Occupation of Tarboro (Daniel's Schoolhouse Engagement)
Sign located at 130 Bridgers St, Tarboro NC 27886
Confederates from Fort Branch, responding to Potter's Raid, clashed sharply with Federal cavalry four miles from Tarboro July 20.
Occupation of Tarboro ("All Were Burned...")
Trails sign located in the Town Common at the intersection of Main and Wilson streets, Tarboro NC 27886
Potter's troopers burned steamboats, an "iron-clad on the stocks," and Confederate supplies stockpiled here during the July 20 occupation. They also looted local homes and businesses.
Falkland (Otter Creek Bridge Skirmish)
Trails sign at the intersection of Routes 43 and 222, Falkland NC 27834
About 150 Confederates with artillery confronted Potter's troops here July 19 after the Union riders had raided Tarboro. After enduring some heavy fire near the creek, Potter found a ford upstream and evaded the potential roadblock.
Chasing Gen. Porter
Trail sign at 3802 S Main St, Farmville NC 27828
After crossing Otter Creek on July 20, Potter and his men faced gunfire from local militia. After scattering the militia, Potter attempted to burn a nearby house and, guided by local blacks, took back roads toward Snow Hill, pursued all the way by Confederate cavalry.
Trails sign located at the intersection of Routes 903 and 13, Snow Hill NC 28580
Potter's troops rested here on their way back to New Bern July 21. Their march that day was harassed by scattered Confederate cavalry units.
Trails sign located in the center of town on Main Street, Route 123, Hookerton NC 28538
Bridges here and nearby over Contentnea Creek and Little Contentnea Creek were important to the movement of troops and supplies in this area.
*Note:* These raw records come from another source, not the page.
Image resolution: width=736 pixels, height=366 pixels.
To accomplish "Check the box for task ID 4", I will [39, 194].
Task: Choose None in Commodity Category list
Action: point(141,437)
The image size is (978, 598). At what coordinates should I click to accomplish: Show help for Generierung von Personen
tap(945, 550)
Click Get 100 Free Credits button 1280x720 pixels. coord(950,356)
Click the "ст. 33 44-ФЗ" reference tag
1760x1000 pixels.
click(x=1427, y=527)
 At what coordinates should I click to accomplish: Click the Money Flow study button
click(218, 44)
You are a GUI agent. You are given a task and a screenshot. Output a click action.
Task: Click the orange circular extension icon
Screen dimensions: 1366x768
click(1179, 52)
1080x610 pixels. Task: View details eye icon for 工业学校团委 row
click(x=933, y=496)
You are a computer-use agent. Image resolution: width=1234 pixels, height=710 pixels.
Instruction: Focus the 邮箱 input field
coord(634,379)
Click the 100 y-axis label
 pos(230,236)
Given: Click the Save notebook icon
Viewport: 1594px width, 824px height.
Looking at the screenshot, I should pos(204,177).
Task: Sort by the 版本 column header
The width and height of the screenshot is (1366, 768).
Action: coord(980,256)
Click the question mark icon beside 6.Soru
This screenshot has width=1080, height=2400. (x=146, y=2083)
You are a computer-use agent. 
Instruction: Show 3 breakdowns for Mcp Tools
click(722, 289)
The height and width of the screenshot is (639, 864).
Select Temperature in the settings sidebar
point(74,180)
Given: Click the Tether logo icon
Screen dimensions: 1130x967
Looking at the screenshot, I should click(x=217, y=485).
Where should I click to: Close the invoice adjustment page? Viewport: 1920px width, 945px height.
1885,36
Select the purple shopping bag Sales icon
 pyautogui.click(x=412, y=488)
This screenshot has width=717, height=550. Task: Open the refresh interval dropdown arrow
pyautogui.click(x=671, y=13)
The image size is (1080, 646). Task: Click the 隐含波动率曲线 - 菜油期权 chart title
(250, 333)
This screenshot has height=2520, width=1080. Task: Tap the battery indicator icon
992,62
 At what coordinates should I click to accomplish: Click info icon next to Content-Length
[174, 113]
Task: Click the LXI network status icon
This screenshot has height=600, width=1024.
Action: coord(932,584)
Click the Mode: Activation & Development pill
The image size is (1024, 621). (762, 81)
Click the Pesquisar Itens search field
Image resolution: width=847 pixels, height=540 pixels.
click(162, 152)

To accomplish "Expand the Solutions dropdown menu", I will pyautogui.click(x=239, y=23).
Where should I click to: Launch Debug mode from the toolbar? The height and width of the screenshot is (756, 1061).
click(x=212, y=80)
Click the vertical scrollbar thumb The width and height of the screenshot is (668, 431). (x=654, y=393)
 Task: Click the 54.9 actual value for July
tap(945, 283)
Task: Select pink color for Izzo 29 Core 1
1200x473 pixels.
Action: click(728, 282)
Potter set fire to the Hookertown Bridge after crossing it on his way back to New Bern July 21. This small town was also headquarters for Confederate Gen. James Pettigrew after his attempt to recapture New Bern failed in April 1863.
Trails sign located in the church parking lot on Route 903 at the border of Greene and Pitt counties, Grifton NC 28530
Potter's tired men encountered a partially destroyed bridge and some Confederate resistance here on their way back to New Bern July 21.
St. John's Episcopal Church (Burney Place)
Trails sign 5 miles east of Route 11 at the end of Hanarahan Road
Confederate pursuit picked up near here July 22 as Confederate infantry attacked Potter's columns marching back to New Bern. Among those with Potter were hundreds of "contrabands," or newly freed slaves. Confederates reportedly "recaptured" about half of that group during the retreat.